5) Present one object, film, event or institution in ten minutes. Special attention will be paid to visual presentation. Students must post choice of object on the secure DPDF web portal by May 10th.
VISUAL CULTURE: WORKSHOP SCHEDULE
Session 1: Introduction and Purpose of Workshops
(Thursday, 9 AM – 12:30 PM)
Plenary Session: Presentations by Program Director Peter Sahlins and the Research Directors
Session 2: Mapping Fields, Asking Questions
(Thursday, 1:30 PM – 5 PM)
Introduction of students. Students will introduce themselves by name and field but will actually describe the project of their partner very briefly.
Discussion of disciplinary modes of address; discussion of rhetorical models for the introduction of interdisciplinary projects.
Target Reading:
Bredekamp, “A Neglected Tradition? Art History as Bildwissenschaft” from Critical Inquiry (Spring 2003)
Benjamin, “The Work of Art in the Age of Mechanical Reproducibility”
Crary, selection from Techniques of the Observer, as anthologized in the Nineteenth Century Visual Culture Reader
Mauss, “Essai sur le Don” or read English translation, Introduction and Conclusion, p. 1-11 and p. 90-106.
Baxandall, Introduction and the chapter on the Forth Bridge from Patterns of Intention, p.1-36.
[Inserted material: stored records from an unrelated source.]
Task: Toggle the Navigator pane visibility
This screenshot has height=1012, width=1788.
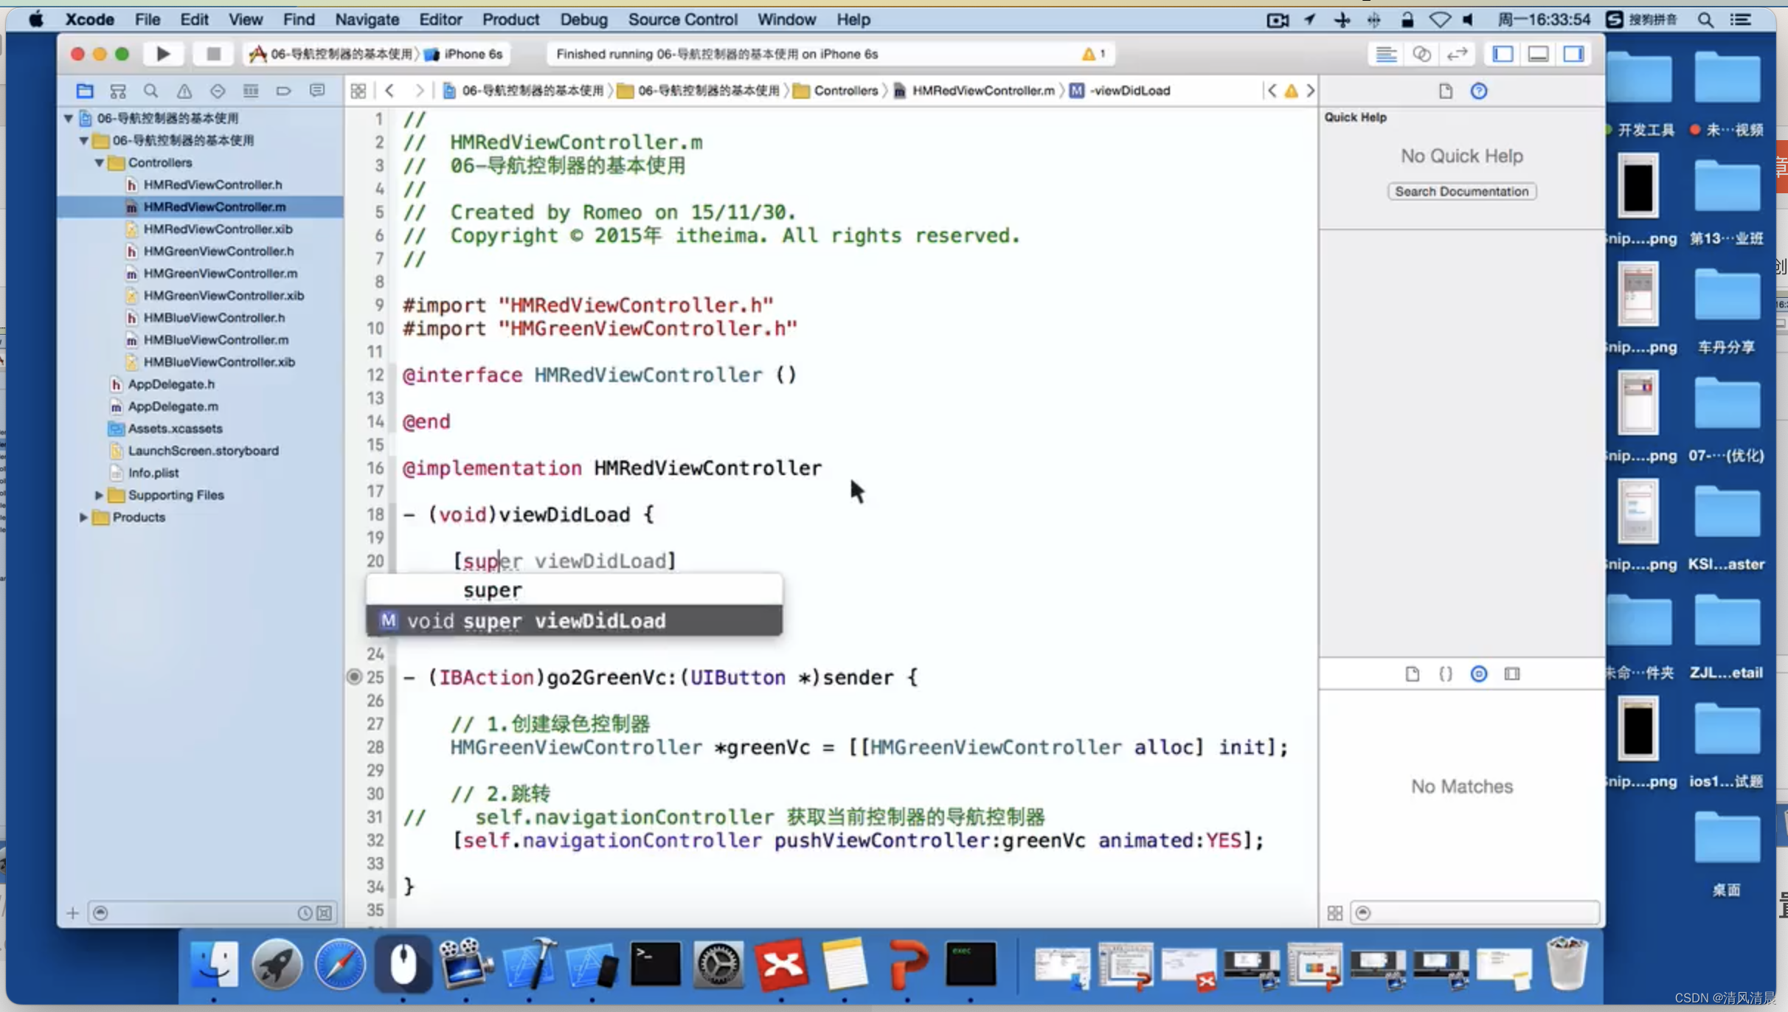Action: click(x=1503, y=54)
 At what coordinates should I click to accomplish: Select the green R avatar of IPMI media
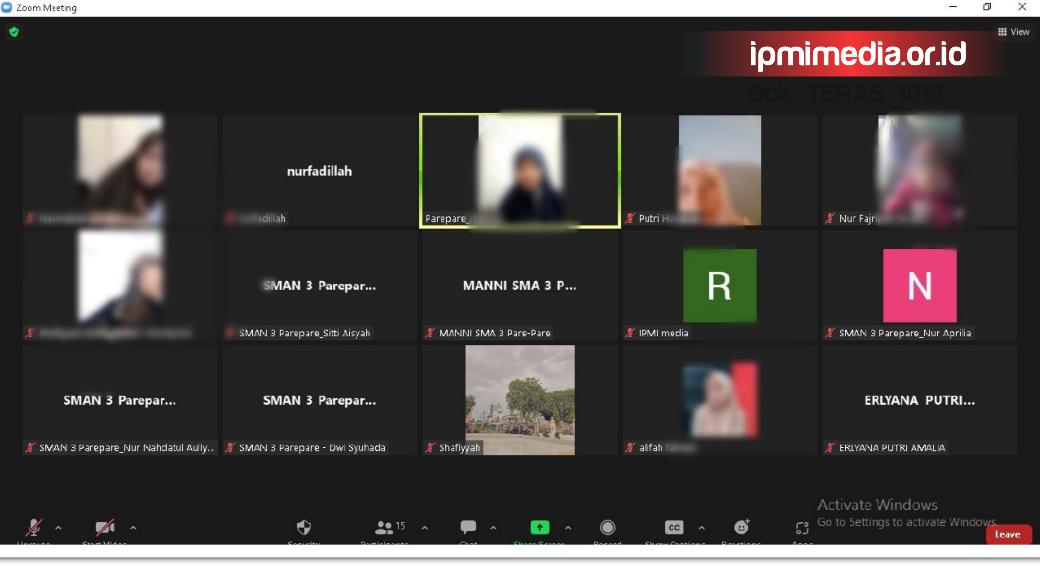719,285
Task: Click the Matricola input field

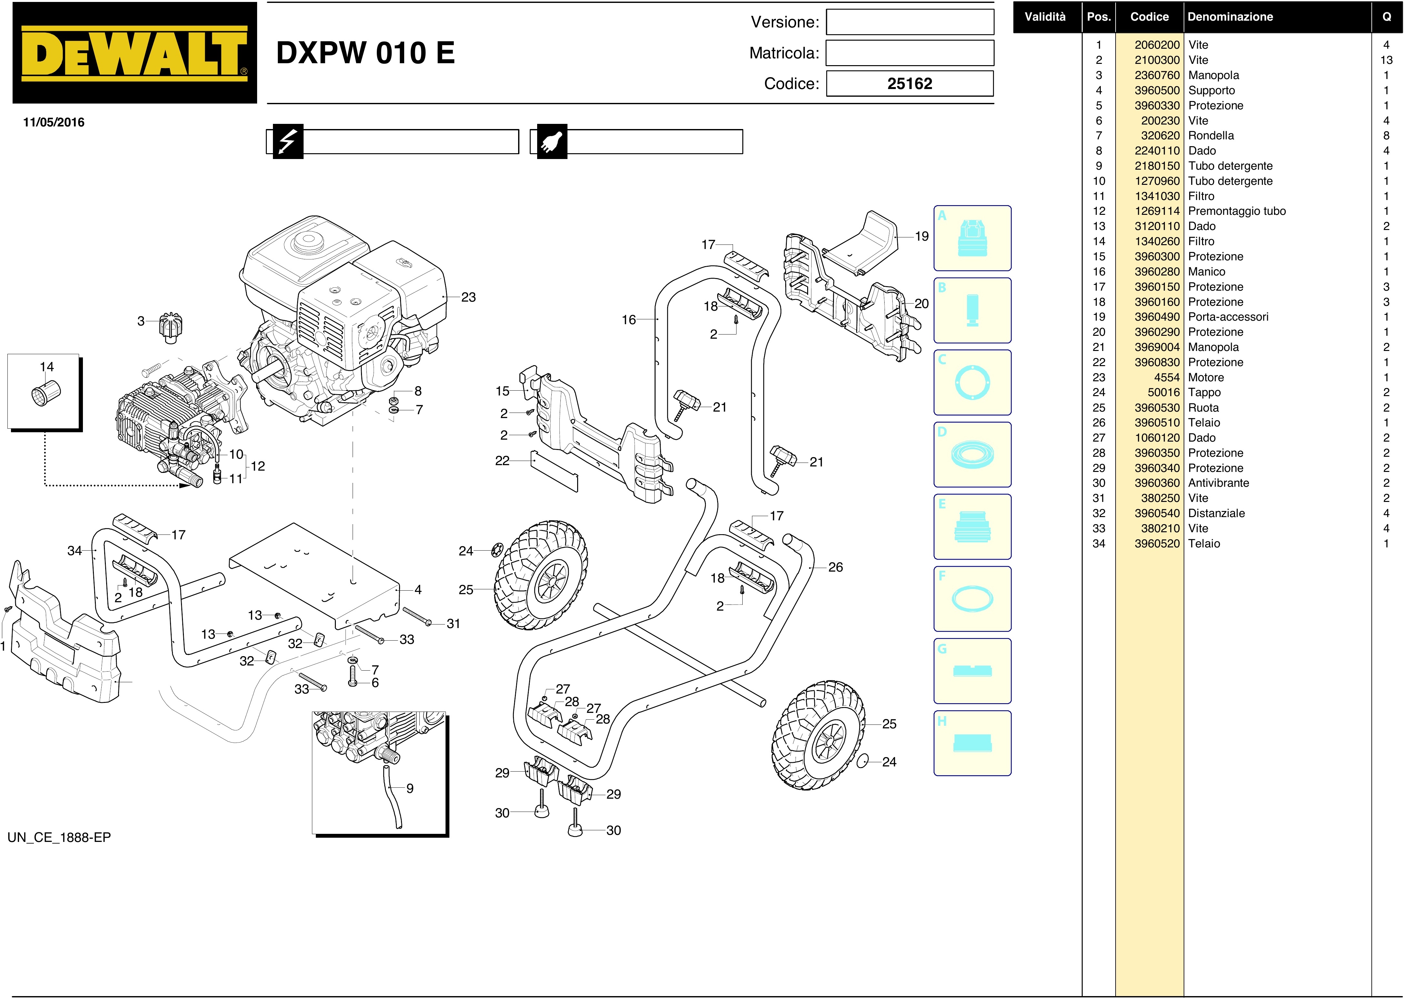Action: [x=909, y=53]
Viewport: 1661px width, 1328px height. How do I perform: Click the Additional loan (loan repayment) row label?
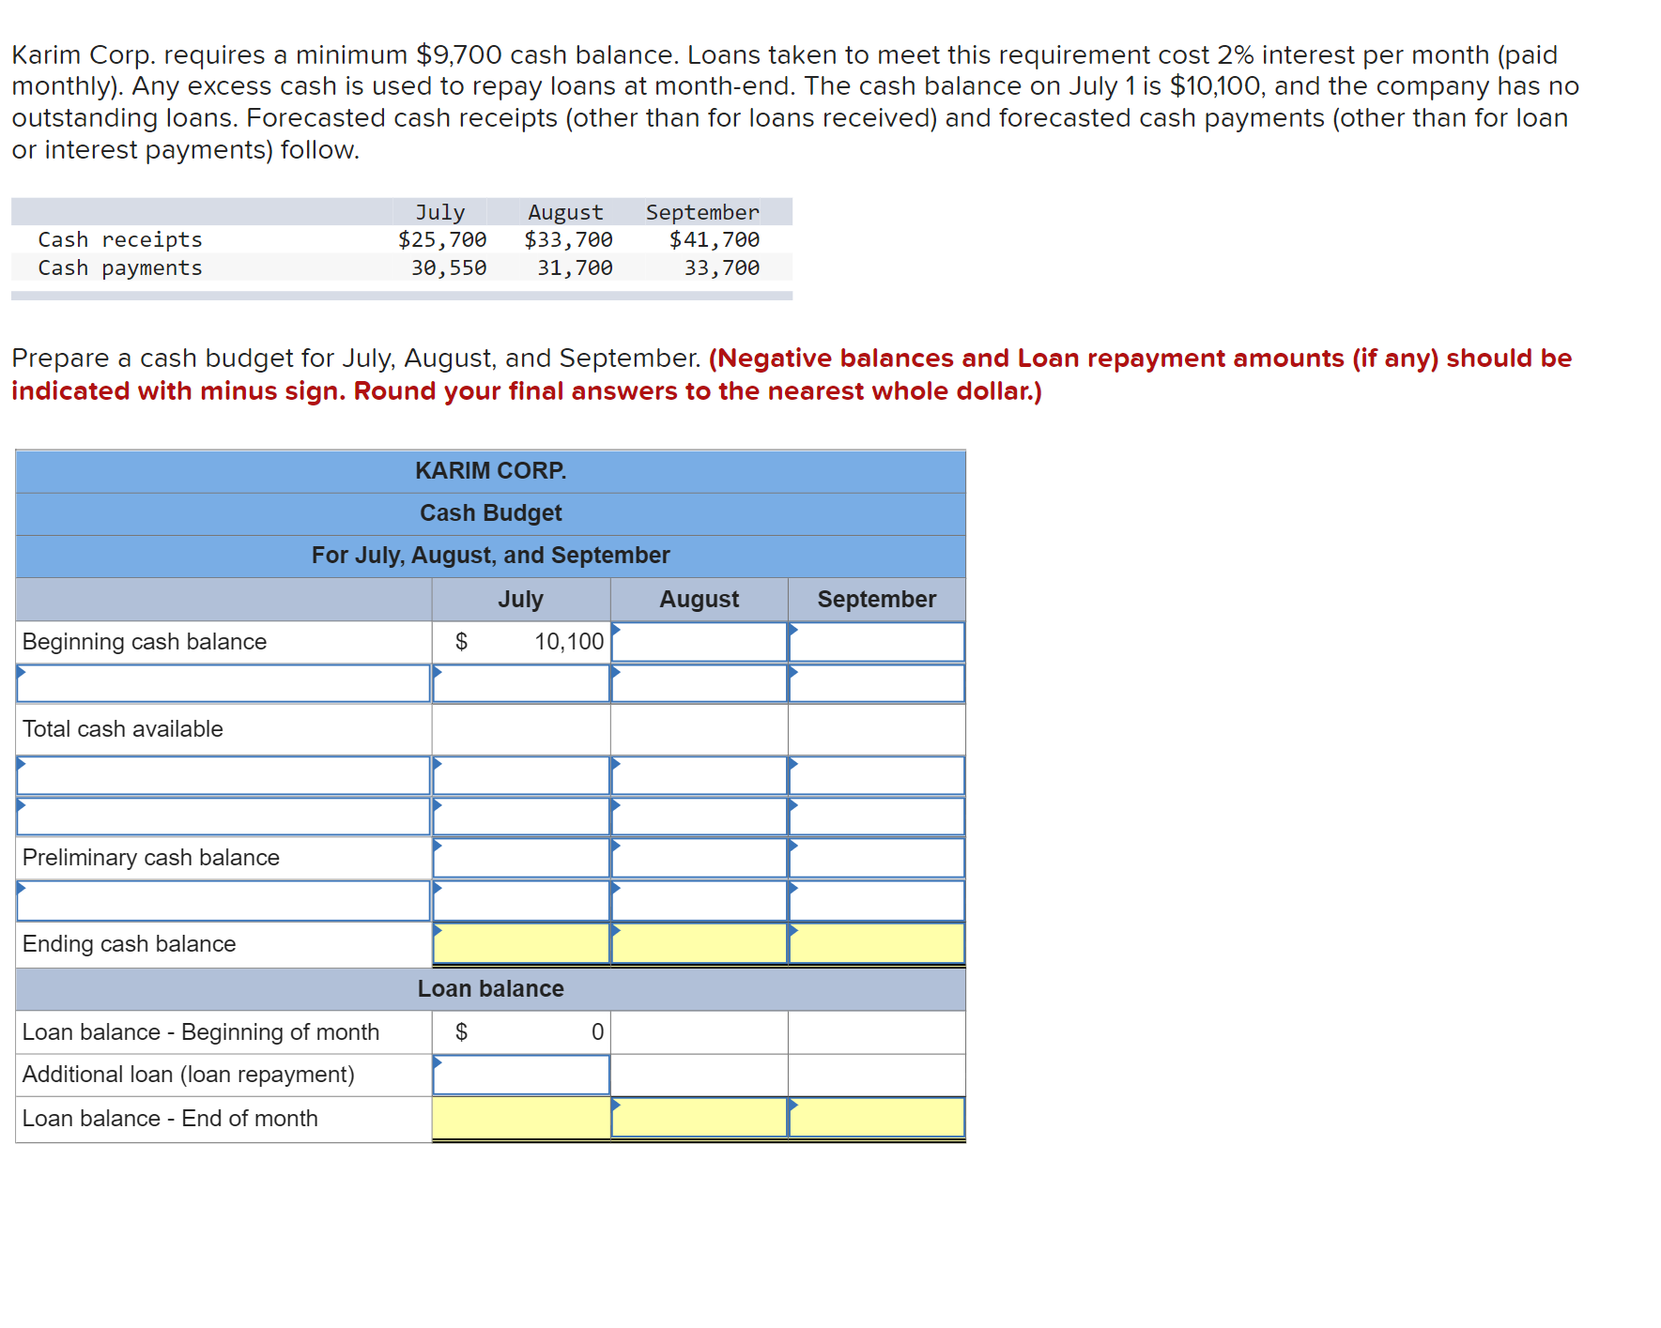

Session 3: Questions of Method: The Art of Describing: What is the Relation of Question, Object, Method?
(Friday, 9 AM – 12:30 PM)
This session will look at the relationship between what the research question is, what the object under consideration is and what sort of method it entails. In particular, we will suggest that describing is central method for Visual Studies.
OBJECT: Foucault on “Las Meninas” from The Order of Things, 3-16.
INSTITUTION: Schwartz on the Cannes Film Festival.
EVENT: Simon Schama’s “History of Britain” sequence to be screened together.
Session 4: Where do you fit into this field?
(Friday, 1:30 PM – 5 PM)
Task 1: Each student will present the one piece of writing that has most influenced their choice of topic (it does not necessarily have to be directly relevant to their topic). In 5 minutes or fewer, they will explain which central concept of the reading they were influenced by, using that concept to explain the larger significance of the dissertation project.
Session 5: Practicing Description/Description as Argument and Analysis
(Saturday, 9 AM – 12:30 PM)
Task 2: Each Student presents one object, film, event or institution in 10 minutes followed by group discussion. Special attention will be paid to the techniques of visual presentation and thus a powerpoint presentation is expected.
Session 6: Re-Thinking the Proposal
(Saturday, 12:30 PM – 5 PM)
Task 3: Revised Project Presentations: Each student presents their project proposal, revised in light of the two days of discussion.
Break into pairs for the last hour for greater follow-up on proposals and discussions. Instructors will meet with pairs for 15 minutes each pair.
Session 7: Summer in the Field (and we don’t mean the corn field).
(Sunday, 9 AM – 12:30 PM)
How and where are you going to be finding your “stuff?” This session is devoted to a practical discussion of the regular and irregular sources for work in Visual Studies. Dealing with archivists, collectors, other scholars, senior and junior.
Summer plan of action and goals. How does the discussion continue over the summer and where should you be the first week-end in September?